Cleric Chih has set out on another mission to gather stories for the Singing Hills abbey, this time without Almost Brilliant, the talking bird who normally accompanies them. They are headed up and over the mountains, it's too cold, and Almost Brilliant is sitting a clutch of eggs. Chih misses the bird, but they have a job to do.
However, along the way, they find a young mammoth scout and her mammoth to take them over the heights to enable them to reach their destination. Riding a mammoth is a learning experience for Chih, which, after all, is what they are out here for.
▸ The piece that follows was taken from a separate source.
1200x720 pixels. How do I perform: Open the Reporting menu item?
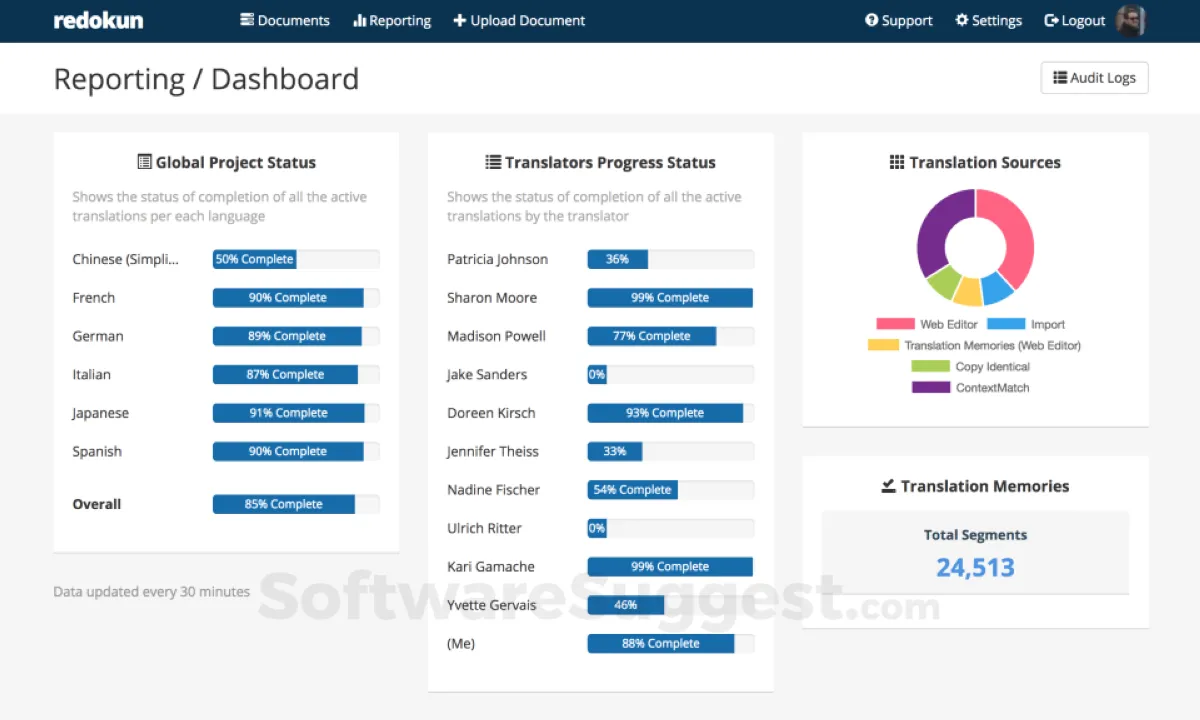point(392,20)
It's unfortunate that even as the are getting close to the way station where they will spend the night, a group of three tigers finds their trail and hunts them the rest of the way to the station. The keeper of the way station, Bao-so, is nearly killed, but the skilled riding of the mammoth scout, Si-yu, and the steadiness and determination of the mammoth, Piluk make possible Bao-so's rescue and their entry into the barn. Piluk turns around to face the tigers, and they won't charge her, but they also won't leave. A temporary truce is negotiated, in which the tigers won't try to attack them as long as Chih keeps them properly entertained with telling a story about a tiger and her human lover. They might even let the three humans live, if the story is good enough.
Which, in part, means not too far off the tigers' own version of the same story.
The human story is focused on Dieu, the woman who is the tiger's lover. It leaves out things that are important to the tigers, and reflects the culture of the human empire of Anh, not the culture of the tigers.
Chih tells the story they know, and accepts and writes down all the "corrections"--some corrections, and more expansion and addition of the tiger Ho Thi Thao's perspective and cultural viewpoint. We get the story of Dieu, a scholar on her way to the capital to take the exams that will enable her to become an imperial official, and of Ho Thi Thao, the tiger who might easily have decided to eat her--and does eat her favorite book. Instead, Dieu recites poetry, and Ho Thi Thao rescues her from a very sticky situation, and they become lovers. And then there is misunderstanding and betrayal, and the possibility of worse.
We also get the story of Chih and Si-yu trying to keep the tigers sufficiently engaged in the story that the tigers don't decide to eat them before help can arrive.
It's a rich, fascinating story, that deepens the world-building of the world of the Anh empire. We also learn more of Chih, seeing more of their personality--their intelligence, flexibility, and impulsivity. We get a fuller, better understanding of Chih.
The tigers that might eat them are also entertaining characters, three sisters, opinionated, contentious, squabbling as siblings often do.
I really enjoyed this. Highly recommended.
I received this novella free as part of Tor's monthly free ebook program, and am reviewing it voluntarily.